Menjelang penampilan mereka di Konser Pita Kita 2026 pada Selasa, 30 September 2026 di Graha Cakrawala Universitas Negeri Malang (UM), mari kita bedah lebih dalam mengapa kehadiran band ini menjadi sangat krusial dalam merayakan tema “When Women Take The Stage”.
Jika kita membedah diskografi Vierratale, Kevin Aprilio memiliki kemampuan magis dalam merangkai progresi akord piano yang melankolis namun tetap catchy. Namun, nyawa dari setiap lagu tersebut ada pada karakter vokal Widy Soediro.
Widy tidak sekadar bernyanyi; ia menyampaikan kerentanan (vulnerability) seorang perempuan dengan jujur. Melalui lagu seperti Dengarkan Curhatku, Perih, Bersamamu, hingga Seandainya, Vierratale berhasil memotret spektrum emosi perempuan secara akurat
Lagu-lagu ini tidak mengajarkan perempuan untuk menyembunyikan kesedihan, melainkan memvalidasi bahwa merasa rapuh, kecewa, dan patah hati adalah hal yang manusiawi. Menonton Vierratale di era sekarang adalah momen catharsis—sebuah proses pelepasan emosi dan healing massal sambil bernyanyi lantang bersama ribuan perempuan lainnya.
View this post on Instagram
Widy Soediro: Simbol Ketangguhan Perempuan di Industri Musik
Berbicara soal tema women empowerment, sosok Widy adalah figur yang sangat relevan. Bertahan sebagai frontwoman di industri musik Indonesia selama hampir dua dekade bukanlah hal yang mudah. Widy telah melewati berbagai fase pasang surut industri, transformasi tren musik, hingga dinamika personal, namun ia tetap berdiri tegak di tengah panggung dengan gayanya yang autentik, berani, dan apa adanya.
Kehadirannya di panggung Konser Pita Kita 2026 nanti berdampingan dengan sinden muda Niken Salindry adalah sebuah pernyataan kuat: bahwa perempuan di atas panggung musik memiliki kekuatan besar untuk memimpin, menginspirasi, dan menyatukan energi ribuan penonton.
Konser Pita Kita 2026 bukan sekadar tempat menonton pertunjukan visual, ini adalah ruang aman bagi kamu untuk merayakan setiap babak cerita hidupmu.
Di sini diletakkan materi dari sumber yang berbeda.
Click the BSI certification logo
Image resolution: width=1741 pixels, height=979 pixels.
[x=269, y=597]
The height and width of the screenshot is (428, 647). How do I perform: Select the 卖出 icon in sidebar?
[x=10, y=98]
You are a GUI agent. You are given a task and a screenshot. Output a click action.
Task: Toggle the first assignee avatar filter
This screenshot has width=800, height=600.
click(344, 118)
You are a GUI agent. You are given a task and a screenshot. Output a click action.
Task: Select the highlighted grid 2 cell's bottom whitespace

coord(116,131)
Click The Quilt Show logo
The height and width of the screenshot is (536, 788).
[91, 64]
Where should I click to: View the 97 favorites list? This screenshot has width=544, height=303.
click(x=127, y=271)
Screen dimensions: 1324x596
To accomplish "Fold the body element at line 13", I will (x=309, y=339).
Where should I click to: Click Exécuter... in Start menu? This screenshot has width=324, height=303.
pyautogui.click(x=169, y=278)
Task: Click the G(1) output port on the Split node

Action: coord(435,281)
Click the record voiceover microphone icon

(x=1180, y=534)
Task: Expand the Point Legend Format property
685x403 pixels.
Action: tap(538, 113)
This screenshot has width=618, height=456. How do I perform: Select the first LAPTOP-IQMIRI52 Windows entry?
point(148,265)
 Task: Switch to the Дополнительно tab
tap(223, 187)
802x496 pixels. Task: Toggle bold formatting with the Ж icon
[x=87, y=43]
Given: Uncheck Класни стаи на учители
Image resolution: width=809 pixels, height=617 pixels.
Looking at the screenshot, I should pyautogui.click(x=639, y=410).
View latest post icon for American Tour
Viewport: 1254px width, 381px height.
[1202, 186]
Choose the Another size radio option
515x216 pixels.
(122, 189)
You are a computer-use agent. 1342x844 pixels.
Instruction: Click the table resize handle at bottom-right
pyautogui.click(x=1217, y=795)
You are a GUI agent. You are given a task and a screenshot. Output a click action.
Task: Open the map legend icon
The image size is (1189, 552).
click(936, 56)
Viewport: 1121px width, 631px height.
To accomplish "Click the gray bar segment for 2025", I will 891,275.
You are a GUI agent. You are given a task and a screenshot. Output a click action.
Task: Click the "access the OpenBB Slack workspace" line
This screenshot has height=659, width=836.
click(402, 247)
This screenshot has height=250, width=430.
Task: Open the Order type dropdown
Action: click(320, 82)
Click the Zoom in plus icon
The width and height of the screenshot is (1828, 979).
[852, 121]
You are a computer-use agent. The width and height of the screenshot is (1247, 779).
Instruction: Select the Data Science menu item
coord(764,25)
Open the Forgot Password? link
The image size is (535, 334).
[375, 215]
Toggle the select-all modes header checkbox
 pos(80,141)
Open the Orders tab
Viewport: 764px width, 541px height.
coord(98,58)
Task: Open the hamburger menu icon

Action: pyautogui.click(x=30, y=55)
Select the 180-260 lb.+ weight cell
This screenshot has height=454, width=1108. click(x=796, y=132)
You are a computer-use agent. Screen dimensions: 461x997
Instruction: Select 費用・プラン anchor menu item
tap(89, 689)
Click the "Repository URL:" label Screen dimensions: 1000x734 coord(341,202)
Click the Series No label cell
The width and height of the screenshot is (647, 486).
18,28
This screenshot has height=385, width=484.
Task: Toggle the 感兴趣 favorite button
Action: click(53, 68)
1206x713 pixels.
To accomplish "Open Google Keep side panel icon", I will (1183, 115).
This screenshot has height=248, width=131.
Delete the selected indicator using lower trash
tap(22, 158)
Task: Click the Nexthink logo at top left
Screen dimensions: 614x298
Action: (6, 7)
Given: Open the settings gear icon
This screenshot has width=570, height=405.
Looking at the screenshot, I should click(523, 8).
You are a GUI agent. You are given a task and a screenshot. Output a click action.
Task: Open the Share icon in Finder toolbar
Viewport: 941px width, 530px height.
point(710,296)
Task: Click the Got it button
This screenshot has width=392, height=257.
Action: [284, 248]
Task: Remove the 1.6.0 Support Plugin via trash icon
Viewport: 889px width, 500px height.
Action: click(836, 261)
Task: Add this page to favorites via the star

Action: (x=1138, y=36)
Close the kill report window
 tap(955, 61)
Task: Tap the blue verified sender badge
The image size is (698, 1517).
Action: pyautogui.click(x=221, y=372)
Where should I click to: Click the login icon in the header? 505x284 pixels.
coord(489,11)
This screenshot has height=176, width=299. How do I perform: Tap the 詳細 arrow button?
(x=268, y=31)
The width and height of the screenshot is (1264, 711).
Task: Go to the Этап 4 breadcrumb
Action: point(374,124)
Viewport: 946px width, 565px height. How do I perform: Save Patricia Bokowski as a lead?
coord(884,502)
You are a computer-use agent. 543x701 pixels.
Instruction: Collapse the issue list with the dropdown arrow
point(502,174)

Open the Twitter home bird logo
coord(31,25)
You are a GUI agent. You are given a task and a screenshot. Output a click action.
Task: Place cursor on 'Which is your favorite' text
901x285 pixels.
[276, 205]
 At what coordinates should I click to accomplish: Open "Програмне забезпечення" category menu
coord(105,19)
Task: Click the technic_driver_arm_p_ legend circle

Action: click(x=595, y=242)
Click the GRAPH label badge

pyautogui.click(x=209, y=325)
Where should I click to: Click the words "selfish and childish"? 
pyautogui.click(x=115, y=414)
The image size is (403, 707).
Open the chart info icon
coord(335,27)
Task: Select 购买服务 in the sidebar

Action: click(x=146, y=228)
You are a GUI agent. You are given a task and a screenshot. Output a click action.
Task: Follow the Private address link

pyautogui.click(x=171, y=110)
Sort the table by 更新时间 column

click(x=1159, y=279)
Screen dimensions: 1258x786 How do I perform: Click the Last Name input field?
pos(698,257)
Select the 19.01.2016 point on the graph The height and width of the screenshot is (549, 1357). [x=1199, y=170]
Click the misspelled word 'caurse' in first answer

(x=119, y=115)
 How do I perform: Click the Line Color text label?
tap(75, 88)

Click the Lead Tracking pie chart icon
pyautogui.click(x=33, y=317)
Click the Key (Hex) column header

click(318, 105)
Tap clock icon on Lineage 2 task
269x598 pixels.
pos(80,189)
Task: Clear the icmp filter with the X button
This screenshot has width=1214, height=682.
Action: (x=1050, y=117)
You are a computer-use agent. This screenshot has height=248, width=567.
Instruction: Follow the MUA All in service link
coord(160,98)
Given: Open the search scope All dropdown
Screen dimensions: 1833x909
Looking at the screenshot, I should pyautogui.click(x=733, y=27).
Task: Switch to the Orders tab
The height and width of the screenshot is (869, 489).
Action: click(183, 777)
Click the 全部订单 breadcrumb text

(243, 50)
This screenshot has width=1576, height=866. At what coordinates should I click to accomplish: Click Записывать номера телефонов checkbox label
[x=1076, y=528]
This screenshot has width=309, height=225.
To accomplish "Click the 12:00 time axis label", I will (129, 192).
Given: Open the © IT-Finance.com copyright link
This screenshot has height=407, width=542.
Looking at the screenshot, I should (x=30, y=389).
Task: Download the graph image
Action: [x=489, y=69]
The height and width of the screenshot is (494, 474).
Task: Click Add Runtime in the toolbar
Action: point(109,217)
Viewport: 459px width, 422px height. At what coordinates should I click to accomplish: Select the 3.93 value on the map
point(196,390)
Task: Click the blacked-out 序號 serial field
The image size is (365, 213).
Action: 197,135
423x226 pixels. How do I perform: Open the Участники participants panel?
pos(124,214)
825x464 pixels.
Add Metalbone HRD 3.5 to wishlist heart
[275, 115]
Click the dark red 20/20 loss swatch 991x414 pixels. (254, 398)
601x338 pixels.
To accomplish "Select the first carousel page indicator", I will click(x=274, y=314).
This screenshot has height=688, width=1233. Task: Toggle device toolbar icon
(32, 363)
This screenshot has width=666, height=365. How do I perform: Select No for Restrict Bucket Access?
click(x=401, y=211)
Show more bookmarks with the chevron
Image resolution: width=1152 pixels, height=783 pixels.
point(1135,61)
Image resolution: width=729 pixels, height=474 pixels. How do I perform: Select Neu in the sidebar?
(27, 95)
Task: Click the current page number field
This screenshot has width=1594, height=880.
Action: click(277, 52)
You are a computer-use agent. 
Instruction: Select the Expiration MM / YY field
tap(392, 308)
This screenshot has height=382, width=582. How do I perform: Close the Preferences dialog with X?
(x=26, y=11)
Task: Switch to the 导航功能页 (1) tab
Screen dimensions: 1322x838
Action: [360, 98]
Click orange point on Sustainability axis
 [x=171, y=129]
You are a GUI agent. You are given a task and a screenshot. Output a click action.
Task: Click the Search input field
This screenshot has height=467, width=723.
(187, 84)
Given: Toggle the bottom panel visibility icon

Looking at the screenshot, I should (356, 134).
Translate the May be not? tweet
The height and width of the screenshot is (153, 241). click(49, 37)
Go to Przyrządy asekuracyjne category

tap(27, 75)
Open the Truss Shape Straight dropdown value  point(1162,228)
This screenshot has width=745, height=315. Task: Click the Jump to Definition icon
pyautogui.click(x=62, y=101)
Bernyanyi Perih atau Seandainya langsung di depan Widy dan Kevin Aprilio adalah pengalaman emosional yang wajib kamu rasakan setidaknya sekali seumur hidup.
Mengingat antusiasme yang sangat tinggi dari Vierrania (sebutan fans Vierratale) dan pencinta musik di Malang Raya, tiket konser ini terus bergerak cepat setiap harinya. Jangan sampai kamu hanya bisa melihat keseruannya lewat Instagram Story orang lain!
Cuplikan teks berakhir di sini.